Accrual of γδT cells and their enhanced IL-17A levels after muscle injury are microbiota dependent

Previous reports have identified a role for the microbiota in inducing IL-17A–producing γδT cells (Duan et al., 2010; Ismail et al., 2011; Li et al., 2017; Jin et al., 2019; Wilharm et al., 2019). A difference in muscle γδT cell numbers in mice from different vendors (Fig. S4 A) raised the question of whether the microbiota might influence γδT cell accumulation after acute skeletal muscle injury, and thereby muscle regeneration. Thus, we compared the γδT cell compartments of injured hindlimb muscles from germ-free (GF) and specific pathogen–free (SPF) animals. GF mice presented with substantially fewer muscle γδT cells day 3 after injury (Fig. 5 A). Similarly, treatment of SPF mice with a broad-spectrum antibiotic cocktail (vancomycin, metronidazole, neomycin, and ampicillin [VMNA]) resulted in a substantial drop in the representation of γδT cells (Fig. 5 B). Additionally, the γδT cells present in skeletal muscle 3 d after injury in GF and VMNA-treated mice displayed a striking reduction in Ki67 expression compared with their respective controls (Fig. 5, D and E). IL-17A production by muscle γδT cells was also significantly decreased after antibiotic treatment (Fig. 5 C), indicating a key role for the microbiota in controlling γδT cell proliferation and IL-17A production after acute injury.

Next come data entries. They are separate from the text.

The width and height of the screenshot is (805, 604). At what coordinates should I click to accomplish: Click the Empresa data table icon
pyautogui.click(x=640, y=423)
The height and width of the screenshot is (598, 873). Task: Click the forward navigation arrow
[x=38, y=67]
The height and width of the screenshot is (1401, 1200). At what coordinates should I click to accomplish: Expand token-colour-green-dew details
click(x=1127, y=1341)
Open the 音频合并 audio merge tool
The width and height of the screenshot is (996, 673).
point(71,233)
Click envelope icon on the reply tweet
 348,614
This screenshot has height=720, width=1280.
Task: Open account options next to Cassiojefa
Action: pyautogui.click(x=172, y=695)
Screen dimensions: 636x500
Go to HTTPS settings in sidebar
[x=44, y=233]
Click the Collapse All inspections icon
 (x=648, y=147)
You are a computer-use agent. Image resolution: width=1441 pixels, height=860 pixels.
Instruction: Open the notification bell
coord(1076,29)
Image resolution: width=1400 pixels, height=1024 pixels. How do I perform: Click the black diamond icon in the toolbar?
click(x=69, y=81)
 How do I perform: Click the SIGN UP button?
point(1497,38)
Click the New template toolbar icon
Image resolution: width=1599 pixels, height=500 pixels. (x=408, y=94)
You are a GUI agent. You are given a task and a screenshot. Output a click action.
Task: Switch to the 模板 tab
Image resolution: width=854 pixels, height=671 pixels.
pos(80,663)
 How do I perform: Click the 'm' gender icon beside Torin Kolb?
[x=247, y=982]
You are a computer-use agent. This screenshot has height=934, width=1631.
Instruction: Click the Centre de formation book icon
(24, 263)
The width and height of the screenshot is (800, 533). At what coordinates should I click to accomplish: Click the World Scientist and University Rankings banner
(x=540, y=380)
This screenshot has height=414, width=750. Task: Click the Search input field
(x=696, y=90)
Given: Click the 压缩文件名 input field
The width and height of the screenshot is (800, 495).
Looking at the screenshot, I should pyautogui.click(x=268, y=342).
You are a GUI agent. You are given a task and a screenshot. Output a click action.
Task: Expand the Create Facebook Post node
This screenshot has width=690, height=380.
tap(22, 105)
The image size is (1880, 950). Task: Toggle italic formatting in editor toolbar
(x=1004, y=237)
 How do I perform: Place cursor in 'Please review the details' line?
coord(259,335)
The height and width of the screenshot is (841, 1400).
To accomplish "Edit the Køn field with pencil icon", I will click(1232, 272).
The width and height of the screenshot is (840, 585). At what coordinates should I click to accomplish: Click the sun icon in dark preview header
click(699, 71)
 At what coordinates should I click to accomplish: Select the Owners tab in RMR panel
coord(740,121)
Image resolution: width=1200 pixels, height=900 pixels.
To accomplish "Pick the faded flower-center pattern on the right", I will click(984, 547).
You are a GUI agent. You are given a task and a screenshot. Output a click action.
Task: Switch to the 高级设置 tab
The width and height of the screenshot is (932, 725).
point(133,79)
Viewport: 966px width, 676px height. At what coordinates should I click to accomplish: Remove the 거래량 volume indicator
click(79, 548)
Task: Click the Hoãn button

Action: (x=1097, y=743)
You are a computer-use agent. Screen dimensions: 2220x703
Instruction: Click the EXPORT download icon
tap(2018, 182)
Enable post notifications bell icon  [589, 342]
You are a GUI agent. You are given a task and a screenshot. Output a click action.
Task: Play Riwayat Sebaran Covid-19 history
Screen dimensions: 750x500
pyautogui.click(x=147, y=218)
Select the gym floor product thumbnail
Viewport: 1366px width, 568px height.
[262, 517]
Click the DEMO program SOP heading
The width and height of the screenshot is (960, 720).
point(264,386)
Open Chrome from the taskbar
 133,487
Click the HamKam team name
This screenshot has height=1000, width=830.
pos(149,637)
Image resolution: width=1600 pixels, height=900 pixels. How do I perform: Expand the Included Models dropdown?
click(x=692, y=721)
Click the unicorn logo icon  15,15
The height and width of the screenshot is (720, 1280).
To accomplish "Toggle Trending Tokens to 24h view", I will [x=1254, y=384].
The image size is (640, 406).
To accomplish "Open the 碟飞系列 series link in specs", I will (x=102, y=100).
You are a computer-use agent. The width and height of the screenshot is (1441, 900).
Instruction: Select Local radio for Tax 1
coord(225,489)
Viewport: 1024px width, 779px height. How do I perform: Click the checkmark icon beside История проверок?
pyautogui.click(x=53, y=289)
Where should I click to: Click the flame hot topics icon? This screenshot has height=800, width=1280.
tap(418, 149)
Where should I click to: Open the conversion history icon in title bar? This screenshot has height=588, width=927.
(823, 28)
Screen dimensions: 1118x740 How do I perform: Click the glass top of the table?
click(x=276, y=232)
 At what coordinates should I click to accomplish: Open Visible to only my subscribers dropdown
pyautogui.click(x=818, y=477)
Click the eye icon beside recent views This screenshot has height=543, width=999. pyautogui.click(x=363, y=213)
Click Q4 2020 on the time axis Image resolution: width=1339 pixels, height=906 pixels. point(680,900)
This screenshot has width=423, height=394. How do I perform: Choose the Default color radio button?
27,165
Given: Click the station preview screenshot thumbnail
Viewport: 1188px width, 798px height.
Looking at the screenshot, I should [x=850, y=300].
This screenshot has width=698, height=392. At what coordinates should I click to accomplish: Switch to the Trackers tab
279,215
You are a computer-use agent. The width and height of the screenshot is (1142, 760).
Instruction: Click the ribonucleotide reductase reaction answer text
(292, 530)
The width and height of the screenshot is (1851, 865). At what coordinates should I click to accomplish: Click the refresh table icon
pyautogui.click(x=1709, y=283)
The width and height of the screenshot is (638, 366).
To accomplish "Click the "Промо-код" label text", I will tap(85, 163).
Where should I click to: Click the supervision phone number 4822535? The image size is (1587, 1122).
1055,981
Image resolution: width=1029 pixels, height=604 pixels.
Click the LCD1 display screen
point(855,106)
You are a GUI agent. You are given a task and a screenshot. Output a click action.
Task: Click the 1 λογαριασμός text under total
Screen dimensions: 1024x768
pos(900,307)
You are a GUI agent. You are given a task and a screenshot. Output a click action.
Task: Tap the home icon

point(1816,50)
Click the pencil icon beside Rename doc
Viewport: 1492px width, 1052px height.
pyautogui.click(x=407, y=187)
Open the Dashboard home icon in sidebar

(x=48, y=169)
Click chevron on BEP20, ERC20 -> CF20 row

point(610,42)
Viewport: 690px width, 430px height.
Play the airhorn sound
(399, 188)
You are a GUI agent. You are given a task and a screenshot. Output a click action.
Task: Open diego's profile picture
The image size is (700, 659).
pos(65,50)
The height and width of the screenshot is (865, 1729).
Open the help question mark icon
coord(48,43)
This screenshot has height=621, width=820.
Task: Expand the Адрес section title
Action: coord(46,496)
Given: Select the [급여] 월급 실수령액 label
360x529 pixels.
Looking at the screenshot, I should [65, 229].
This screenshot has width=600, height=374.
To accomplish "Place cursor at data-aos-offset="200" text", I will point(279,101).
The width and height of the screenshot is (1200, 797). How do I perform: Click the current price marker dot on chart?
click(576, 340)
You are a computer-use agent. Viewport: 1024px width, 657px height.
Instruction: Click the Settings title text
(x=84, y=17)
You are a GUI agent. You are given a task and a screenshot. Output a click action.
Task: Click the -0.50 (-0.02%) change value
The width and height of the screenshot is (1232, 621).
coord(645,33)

To address the possibility that microbes were being introduced into skeletal muscle during the injury process (which is performed via i.m. injection through the skin), we performed a sterile surgical injury procedure wherein the skin was opened and the i.m. injection was performed without the needle passing through skin. The two procedures resulted in very similar accumulation of γδT cells in hindlimb muscle 3 d after CTX injury (Fig. S4 B).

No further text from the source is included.